━━ DATA LISTING ━━
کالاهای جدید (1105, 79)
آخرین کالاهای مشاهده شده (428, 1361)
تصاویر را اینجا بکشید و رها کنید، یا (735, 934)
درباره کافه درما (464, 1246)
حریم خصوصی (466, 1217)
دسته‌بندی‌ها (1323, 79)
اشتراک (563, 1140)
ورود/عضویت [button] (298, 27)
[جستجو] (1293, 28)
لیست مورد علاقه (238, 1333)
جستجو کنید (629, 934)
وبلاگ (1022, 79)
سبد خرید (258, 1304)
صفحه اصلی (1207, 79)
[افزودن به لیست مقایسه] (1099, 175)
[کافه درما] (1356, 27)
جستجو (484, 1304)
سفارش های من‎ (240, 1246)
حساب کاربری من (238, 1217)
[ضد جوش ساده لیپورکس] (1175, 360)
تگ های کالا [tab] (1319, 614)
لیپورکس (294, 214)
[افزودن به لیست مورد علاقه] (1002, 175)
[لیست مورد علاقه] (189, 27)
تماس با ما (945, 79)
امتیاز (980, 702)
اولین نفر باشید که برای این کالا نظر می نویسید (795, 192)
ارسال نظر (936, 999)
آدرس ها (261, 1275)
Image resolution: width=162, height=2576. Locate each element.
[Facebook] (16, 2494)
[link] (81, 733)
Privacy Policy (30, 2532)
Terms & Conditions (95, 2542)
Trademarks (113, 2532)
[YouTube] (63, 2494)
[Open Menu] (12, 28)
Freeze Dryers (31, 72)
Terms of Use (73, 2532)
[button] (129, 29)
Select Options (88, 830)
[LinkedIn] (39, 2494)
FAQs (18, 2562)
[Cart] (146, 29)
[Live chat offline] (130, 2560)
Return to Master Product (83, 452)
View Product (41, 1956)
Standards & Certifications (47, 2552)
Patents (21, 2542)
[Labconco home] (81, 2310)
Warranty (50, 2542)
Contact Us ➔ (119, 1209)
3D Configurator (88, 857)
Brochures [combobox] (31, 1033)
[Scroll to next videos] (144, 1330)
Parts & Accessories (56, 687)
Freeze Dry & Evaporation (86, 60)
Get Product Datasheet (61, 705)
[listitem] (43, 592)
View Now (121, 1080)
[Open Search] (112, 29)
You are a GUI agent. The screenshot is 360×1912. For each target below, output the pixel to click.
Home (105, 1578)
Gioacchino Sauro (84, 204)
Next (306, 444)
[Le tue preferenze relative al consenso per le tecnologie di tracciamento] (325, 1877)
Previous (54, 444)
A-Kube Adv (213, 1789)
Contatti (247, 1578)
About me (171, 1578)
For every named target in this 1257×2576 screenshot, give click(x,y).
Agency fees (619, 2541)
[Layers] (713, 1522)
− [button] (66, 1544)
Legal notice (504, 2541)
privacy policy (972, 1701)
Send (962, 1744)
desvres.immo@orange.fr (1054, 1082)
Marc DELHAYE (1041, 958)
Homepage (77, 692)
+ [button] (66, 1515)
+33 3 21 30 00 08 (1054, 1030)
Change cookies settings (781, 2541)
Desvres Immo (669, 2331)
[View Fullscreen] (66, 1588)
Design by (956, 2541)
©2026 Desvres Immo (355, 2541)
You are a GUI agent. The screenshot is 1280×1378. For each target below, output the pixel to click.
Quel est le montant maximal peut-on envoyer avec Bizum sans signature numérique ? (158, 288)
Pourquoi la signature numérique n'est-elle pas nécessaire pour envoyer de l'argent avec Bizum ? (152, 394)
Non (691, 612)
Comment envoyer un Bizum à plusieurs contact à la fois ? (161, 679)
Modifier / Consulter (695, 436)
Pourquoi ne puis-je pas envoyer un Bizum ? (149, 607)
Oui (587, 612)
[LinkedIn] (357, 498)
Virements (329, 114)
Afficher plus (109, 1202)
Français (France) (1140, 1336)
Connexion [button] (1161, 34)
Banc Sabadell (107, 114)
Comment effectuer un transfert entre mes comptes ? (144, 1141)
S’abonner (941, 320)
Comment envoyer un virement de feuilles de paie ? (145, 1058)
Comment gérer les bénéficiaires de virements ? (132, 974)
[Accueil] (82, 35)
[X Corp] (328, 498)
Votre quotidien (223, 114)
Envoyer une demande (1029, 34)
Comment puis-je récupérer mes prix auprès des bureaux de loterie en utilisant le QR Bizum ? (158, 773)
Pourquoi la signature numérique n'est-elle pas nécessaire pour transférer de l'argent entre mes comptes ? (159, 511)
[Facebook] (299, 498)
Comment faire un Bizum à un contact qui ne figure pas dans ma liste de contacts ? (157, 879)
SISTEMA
━━━
Each line that includes the string "علاقه" should be copied from the data.

» OUTPUT OF THE TASK
لیست مورد علاقه (238, 1333)
[افزودن به لیست مورد علاقه] (1002, 175)
[لیست مورد علاقه] (189, 27)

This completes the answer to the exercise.